The interaction between CD9 and EWI-2 was analyzed by fluorescence-detection size-exclusion chromatography (FSEC). HEK293T adhesion cells (0.4 × 106 ml−1) were cultured in 6-well plates (2000 µl per well) with DMEM containing 10% FBS for 1 day, and transfected with 2 µg of the CD9-encoding pEG expression plasmid with a GFP-tag and 2 µg of the EWI-2-encoding pEG expression plasmid with a FLAG-tag, using 5 µl of Lipofectamine 2000 transfection reagent (Thermo Fisher), according to the manufacturer’s instructions. The cells were collected 2 days after transfection by centrifugation (9100×g, 1 min, 4 °C), and solubilized by adding 200 µl of buffer containing 50 mM HEPES, pH 7.0, 150 mM NaCl, 1% digitonin (Calbiochem), and protease inhibitor cocktail (Roche) for 1 h at 4 °C. After removing the insoluble material by ultracentrifugation (86,000×g, 20 min, 4 °C), 150 µl portions of the supernatant were applied to a Superose 6 Increase 10/300 GL column (GE Healthcare), pre-equilibrated with buffer containing 10 mM HEPES, pH 7.0, 150 mM NaCl, and 0.1% digitonin, and the GFP fluorescence was monitored using an RF20Axs fluorescence detector (Shimadzu). The expression of the EWI-2 mutants was analyzed by western blotting. The whole cell extracts of the transfected cells were fractionated by SDS-PAGE under non-reducing conditions and transferred to a polyvinylidene difluoride membrane.

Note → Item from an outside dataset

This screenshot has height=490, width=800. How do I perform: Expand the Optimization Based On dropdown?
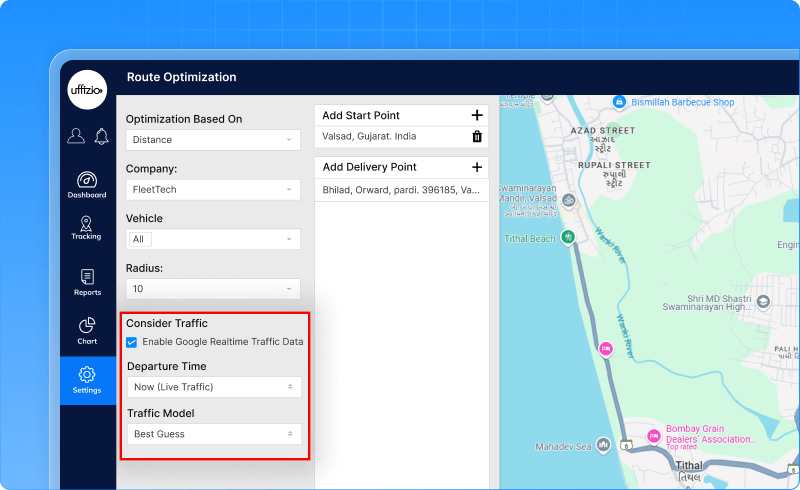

After an incubation with Signal Enhancer HIKARI (nacalai tesque) for 1 h, the membrane was incubated with anti-FLAG M2 monoclonal IgG (SIGMA, F3165) (1:3000) for 30 min and, after washing, further incubated with horseradish peroxidase-conjugated anti-mouse polyclonal IgG (Bio-Rad, STAR207P) (1:3000) for 30 min. Blots were washed with Signal Enhancer HIKARI three times and developed with Chemi-Lumi One (nacalai tesque) according to the manufacturer’s protocols.

Animal experiments

Neither randomization nor blinding was used for the selection of animals. All animal experiments were approved by the Animal Care and Use Committee of the Research Institute for Microbial Diseases, Osaka University (Osaka, Japan).

Animals

The Cd9-disrupted mice (Cd9 KO) were a generous gift from Dr. E. Mekada7. Hybrid B6D2F1 male and female mice were purchased from Japan SLC. All animals were >8 weeks old when used.

Reporting summary

Further information on research design is available in the Nature Research Reporting Summary linked to this article.